ACTIVITY
At the line with "The image size", start transcribing; stop after the last line of the data below. Keep it exact and leave pictures out.

DATA UNDER STUDY
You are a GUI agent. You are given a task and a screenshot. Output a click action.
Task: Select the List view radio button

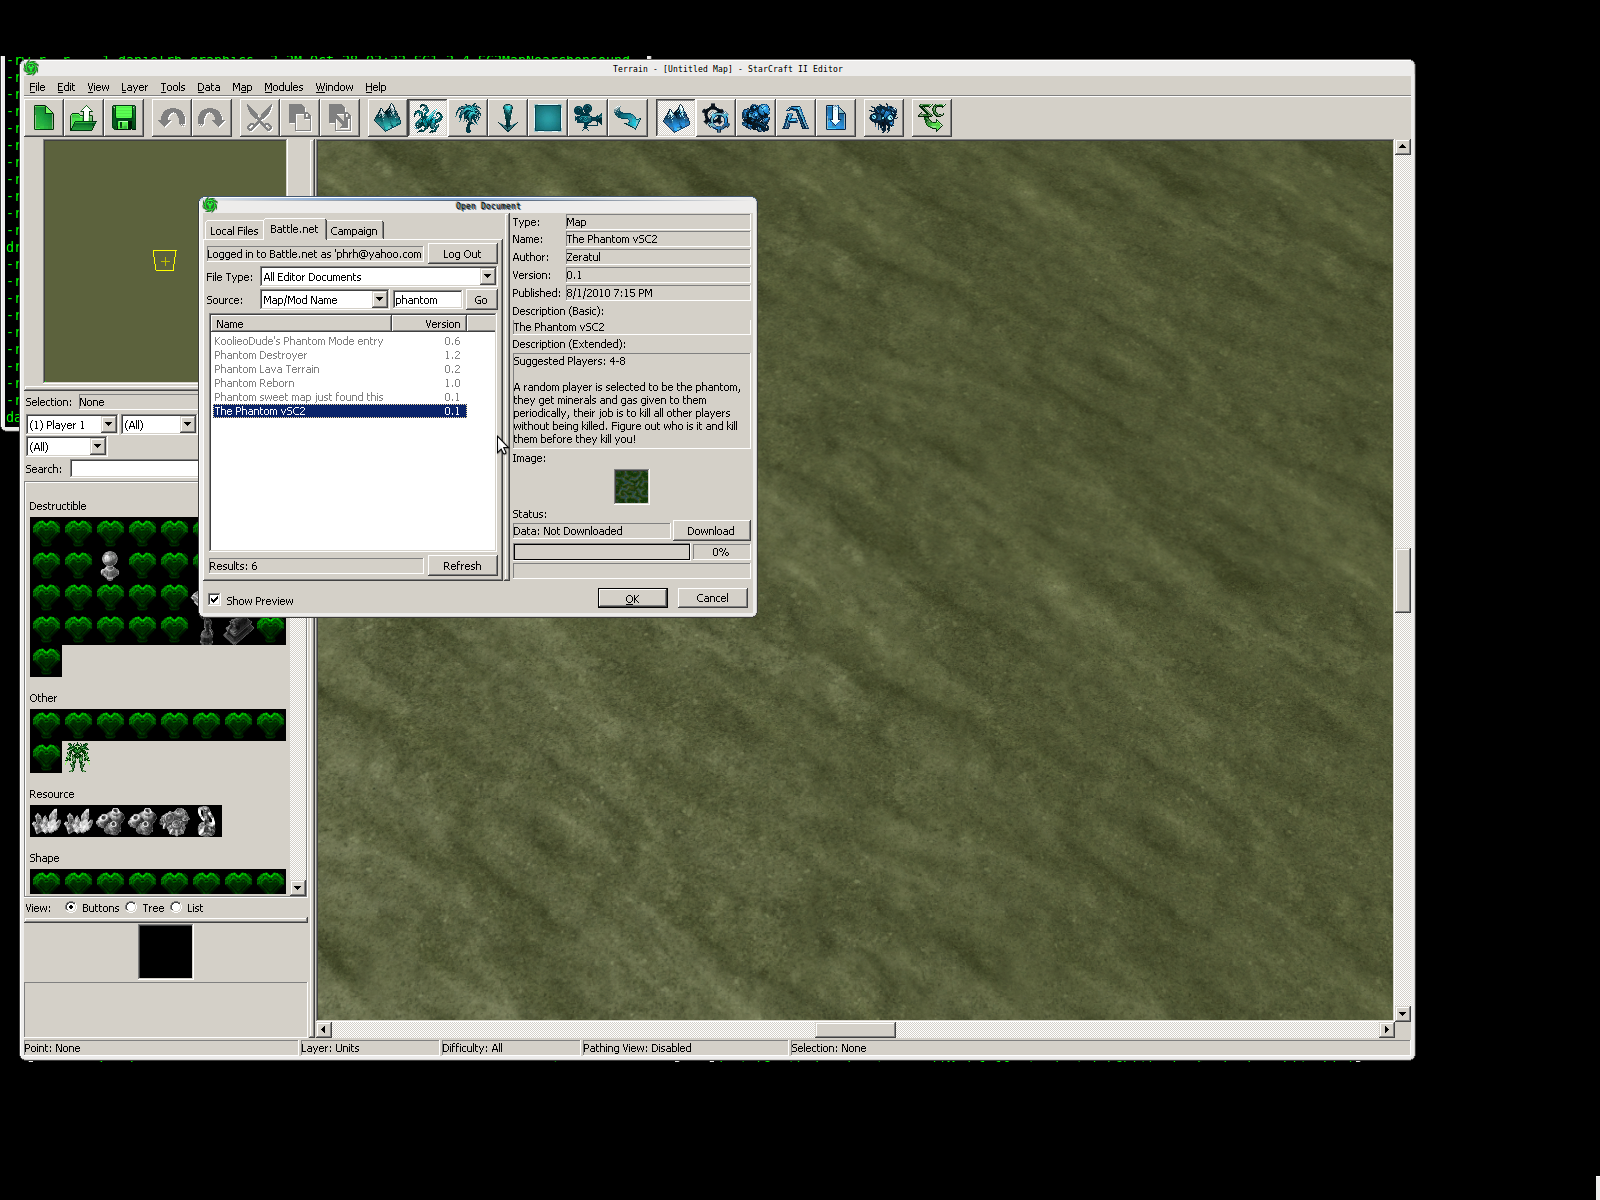pyautogui.click(x=176, y=907)
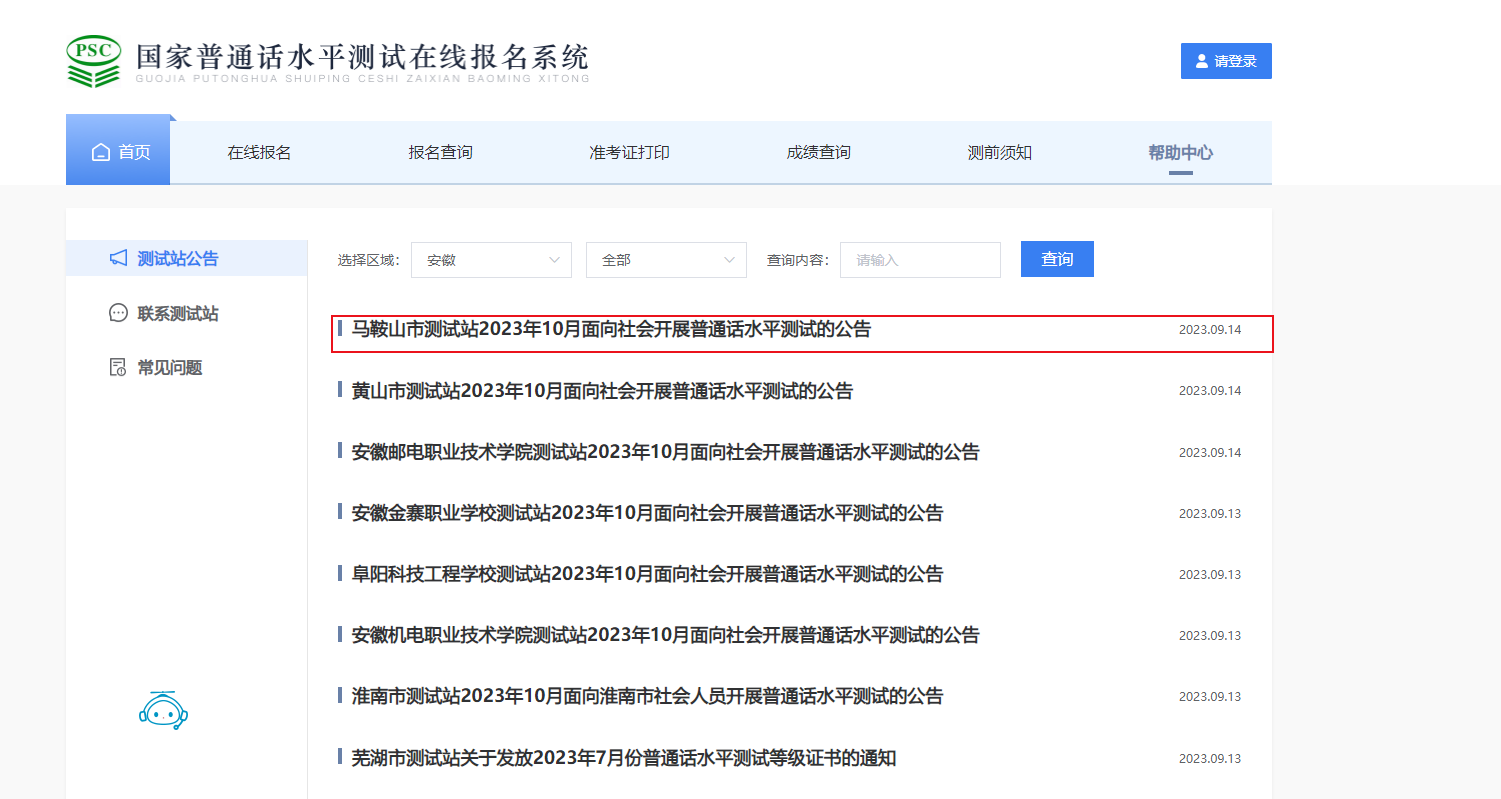The height and width of the screenshot is (799, 1501).
Task: Open the 在线报名 tab
Action: point(259,153)
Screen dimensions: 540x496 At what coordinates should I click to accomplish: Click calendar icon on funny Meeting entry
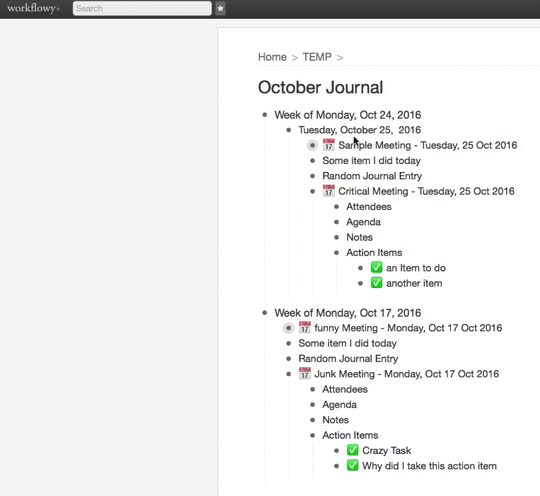pos(304,328)

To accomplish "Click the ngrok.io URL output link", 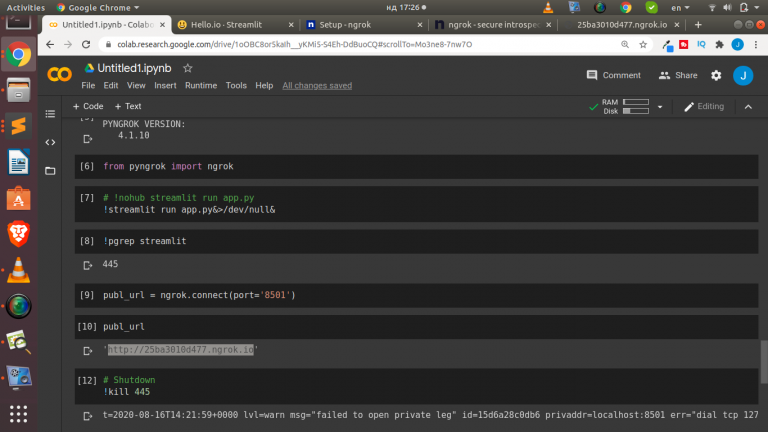I will pyautogui.click(x=181, y=350).
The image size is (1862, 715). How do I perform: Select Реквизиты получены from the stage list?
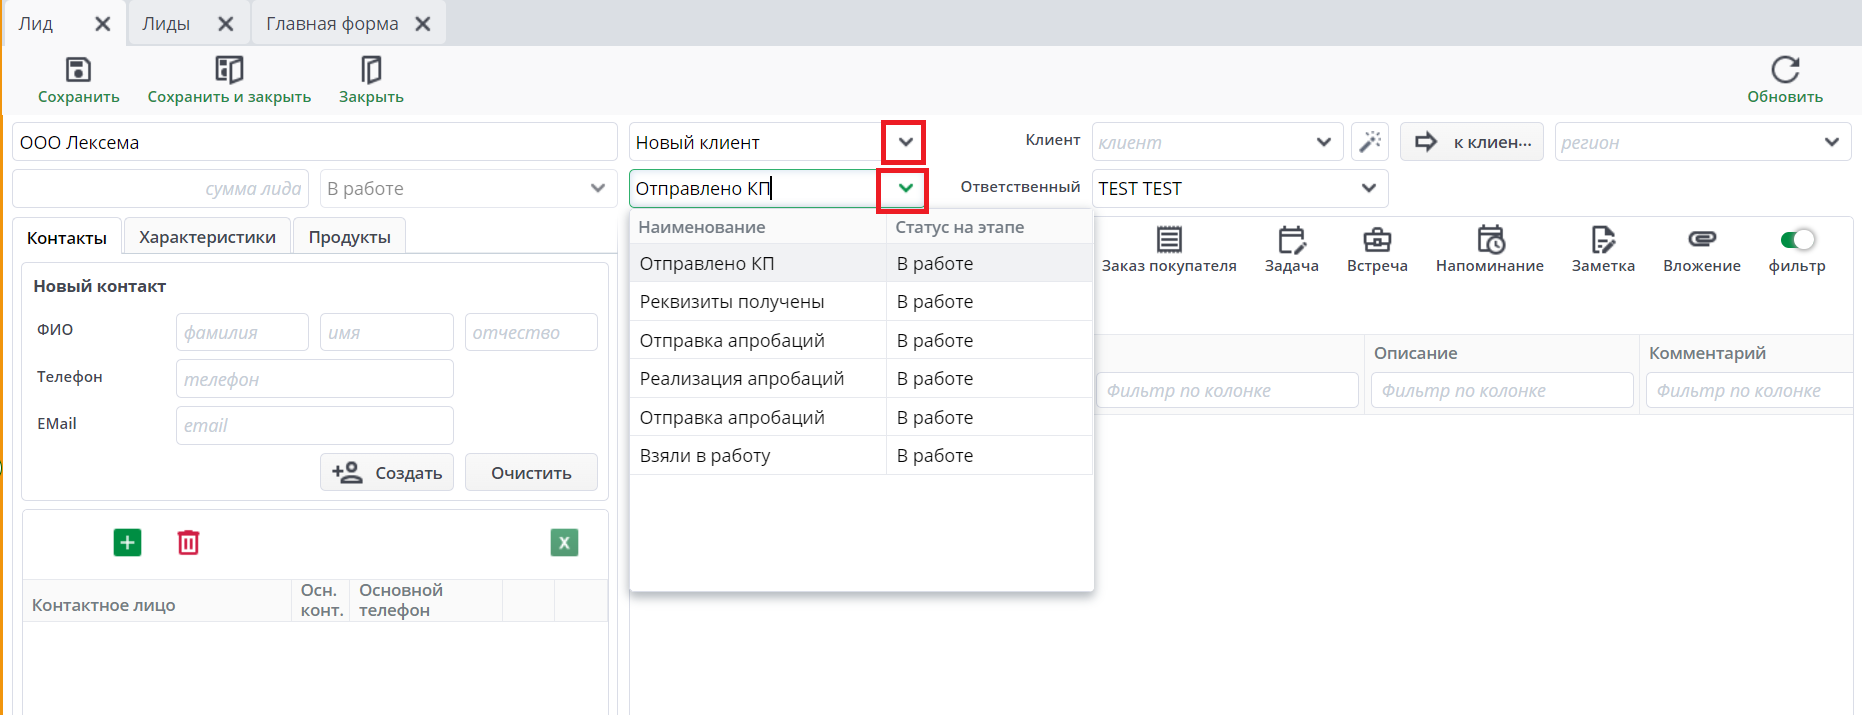click(x=732, y=302)
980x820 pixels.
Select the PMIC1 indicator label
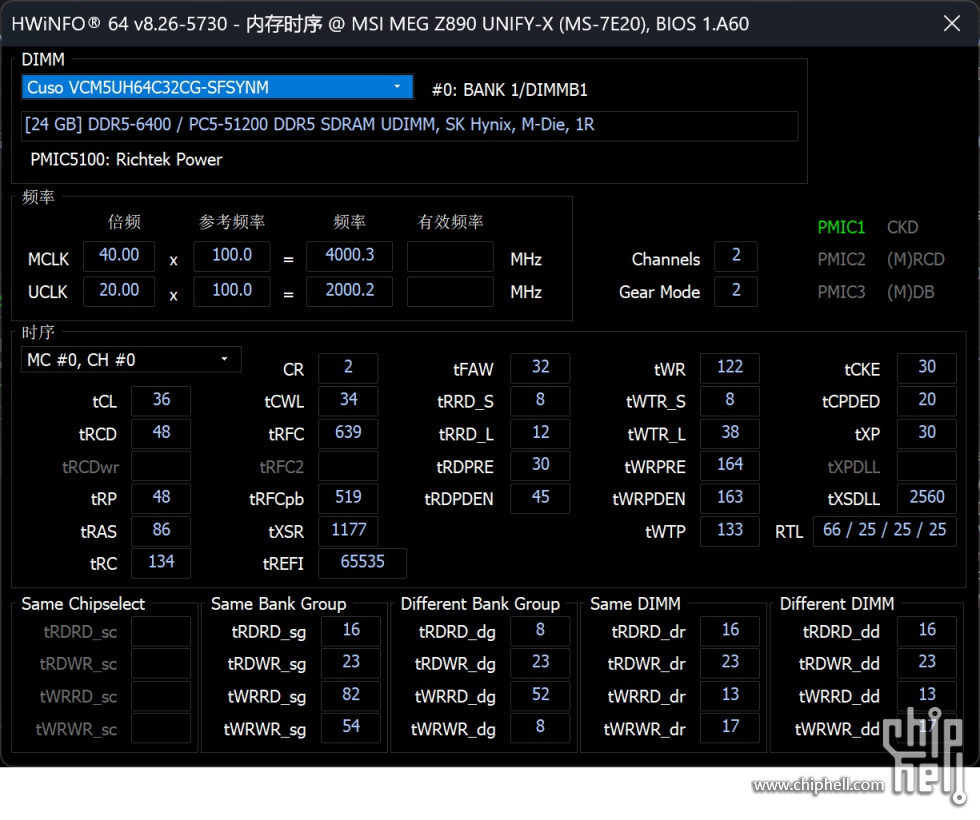841,227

RESPONSE AREA
The image size is (1862, 715). How do I perform: Select Реквизиты получены from the stage list?
click(x=732, y=302)
980x820 pixels.
Select the PMIC1 indicator label
841,227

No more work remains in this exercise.